Algérie : "Mal dedans" !

par Achour Wamara



Algérie : "Mal dedans" Depuis le 22 février, une date qui taquine un certain 1er novembre, s'est mise en branle une créativité lexicale sans précédent. Les slogans mêlent à la fois poésie, ironie, rage, humour caustique, et le rentre-dedans sans ménagement. Les Docteurs es-démocratie en ont pris pour leur grade. Lapidés de mots, les accrochés par leurs panses comme des koalas au pommier du pouvoir commencent à craindre pour leur or indu. Ils se portent pâles actuellement.
On peut dire que nous sommes dans une sorte d'état d'émergence de quelque chose qui s'écrit devant nos yeux, de je ne sais quoi ni avec quelle encre. Sans doute la révélation d'une culture algérienne en mouvement qui échappe aux définitions et aux limitations, car "une culture n'est pas seulement un héritage, c'est aussi un projet" (Mammeri), comme si les Algériens semaient des soleils à tout vent au risque de récolter plus tard une insolation. Après tout, "il est moins grave de perdre que de se perdre" (Gary).

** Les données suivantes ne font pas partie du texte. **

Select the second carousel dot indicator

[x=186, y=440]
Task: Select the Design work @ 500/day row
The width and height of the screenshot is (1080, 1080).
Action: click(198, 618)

Mais le festif n'interdit pas l'interrogatif. Rêche ou en soie, la vêture dont se drapent les mots lancés aujourd'hui peut très vite s'imprégner de l'odeur d'un linceul. La langage tient de la rose et de l'épine. Ainsi du mot "dégage" (un copyright tunisien qui a débouché sur un Président, Béji Caïd Essebsi, ex-ministre du "dégagé" Ben Ali). La méfiance est Mère de la sûreté. Idem pour le mot "système" qui est aussi ferme et opaque que ce qu'il est censé désigner.

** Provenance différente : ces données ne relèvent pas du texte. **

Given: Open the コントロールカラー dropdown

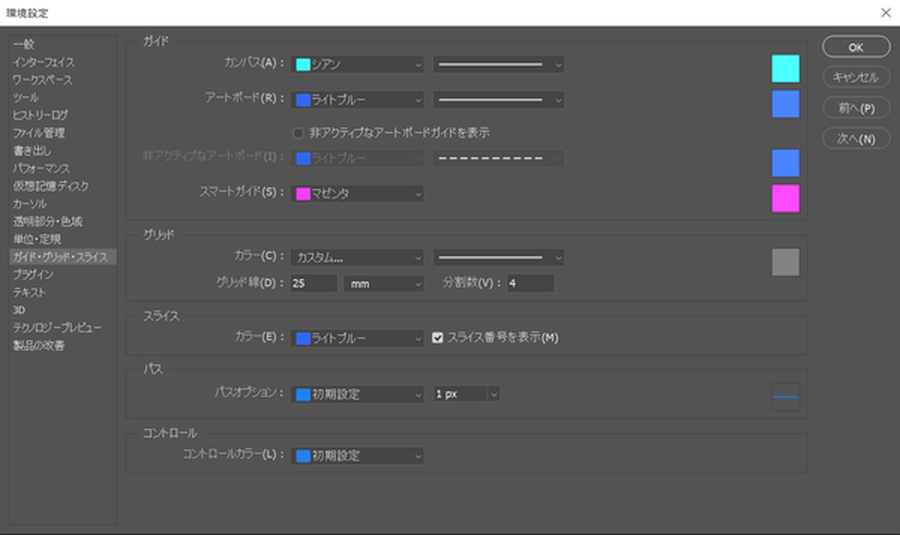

Pour m'aider d'une comparaison, je dirais que les Algériens ont mal au "système" comme on a mal aux dents. La douleur est si lancinante que seul l'arrachage peut en venir à bout. Un des slogans des dentistes l'exprime assez bien, "ni détartrage, ni plombage, système dégage". Point donc de "couronne" ! Mais rien n'est sûr quant à l'implant. Gare à la contre-façon.
Il manque au mot "système" un qualificatif qui briserait sa coquille pour révéler les rouages de son moteur polluant. Puisqu'il faut appeler un chat un chat, le régime algérien relève du "système colonial" de par ses méthodes d'oppression et de domination : par la force (l'armée et ses relais), par l'accaparement des richesses au profit d'une caste (colons intérieurs), par le déni de citoyenneté (élections truquées), etc.
Des systèmes coloniaux, nous en avons connu un, des plus terribles. Nous savons maintenant que l'Histoire fait ses courses au magasin des imitations.
Comparaison n'est pas raison, je vous le concède. Comme on compare avec des mots, on doit s'en méfier comme d'une peste. Les mots sont enclins à de mauvaises fréquentations. Il demeure qu'avec le temps, leurs champs sémantiques agrègent d'autres notions comme un aimant une poignée de clous rouillés. Bref, ils s'en enrichissent et se redéfinissent en ployant sous les enjeux de la "situation".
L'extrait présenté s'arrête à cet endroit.